A public limited company is a voluntary association of members which is incorporated and, therefore has a separate legal existence and the liability of whose members is limited. Its main features are :-

  • The company has a separate legal existence apart from its members who compose it
  • Its formation, working and its winding up, in fact, all its activities are strictly governed by laws, rules and regulations. Companies Act, 2013 contains the provisions regarding the legal formalities for setting up of a public limited company.
  • A company must have a minimum of seven members but there is no limit as regards the maximum number.
  • The shares of a company are freely transferable and that too without the prior consent of other shareholders or without subsequent notice to the company.
  • The liability of a member of a company is limited to the face value of the shares he owns. Once he has paid the whole of the face value, he has no obligation to contribute anything to pay off the creditors of the company.
  • The shareholders of a company do not have the right to participate in the day-to-day management of the business of a company. This ensures separation of ownership from management. The power of decision making in a company is vested in the Board of Directors, and all policy decisions are taken at the Board level by the majority rule. This ensures a unity of direction in management.
  • As a company is an independent legal person, its existence is not affected by the death, retirement or insolvency of any of its shareholders.

Advantages

  • Continuity of existence
  • Larger amount of capital
  • Unity of direction
  • Efficient management
  • Limited liability

Disadvantages

  • Scope for promotional frauds
  • Undemocratic control
  • Scope for directors for personal profit
  • Subjected to strict regulations

The major difference between Private Limited Company & Limited :

  • In Private Limited Company the shareholders comprise of close group of friends and relatives.
  • A Private Limited company cannot make an offer for public to subscribe its shares.
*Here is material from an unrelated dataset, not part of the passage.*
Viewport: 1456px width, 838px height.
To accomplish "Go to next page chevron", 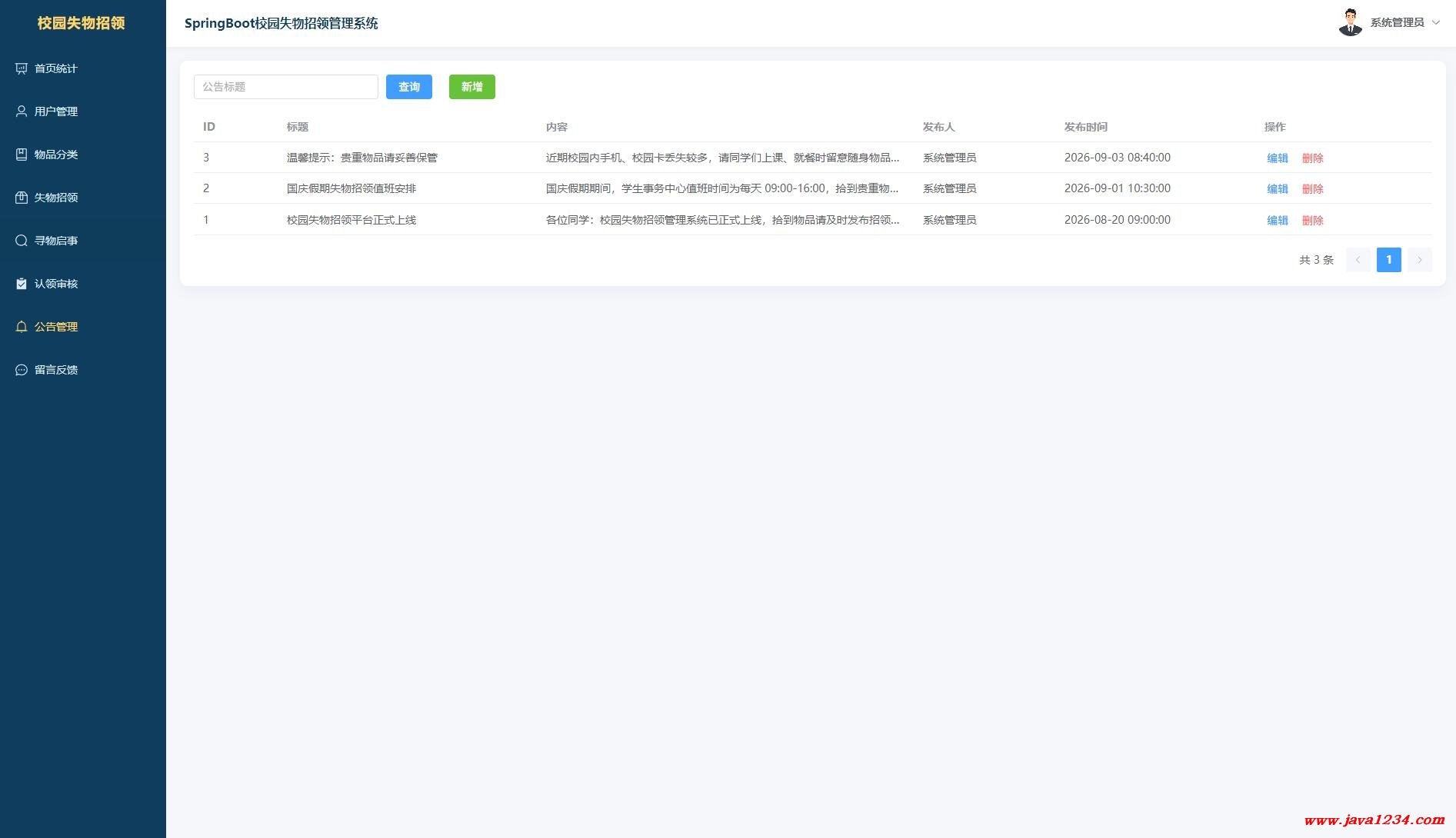I will [x=1420, y=260].
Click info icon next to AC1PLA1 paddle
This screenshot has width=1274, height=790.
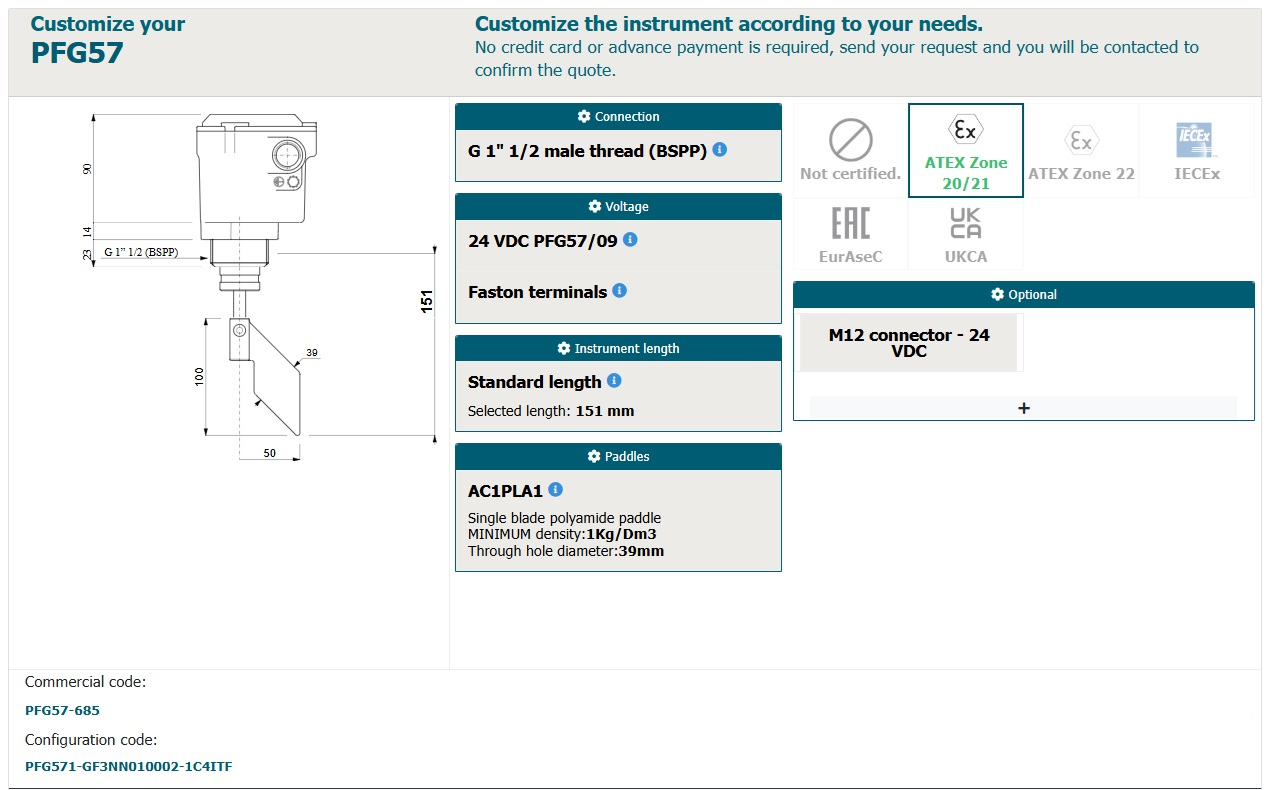pos(556,490)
Whereas a Limited Company can give an advertisement and invite general public to subscribe for its shares.
  • Basically a Private Limited company is a corporate version of partnership firm where as a Public Limited company is a full-fledged corporate body.
  • For a Private Limited company minimum 2 shareholders are required whereas for Public Limited Company minimum 7 shareholders are required.
  • A shareholder of a Public Limited company can transfer his shares freely at the stock exchange where the shares are listed whereas in a Private Limited Company a shareholder cannot transfer his shares without the consent of other shareholders.
  • Also shares of the Private Limited company cannot be listed on stock exchanges and hence cannot be traded there like shares of a Public Limited company.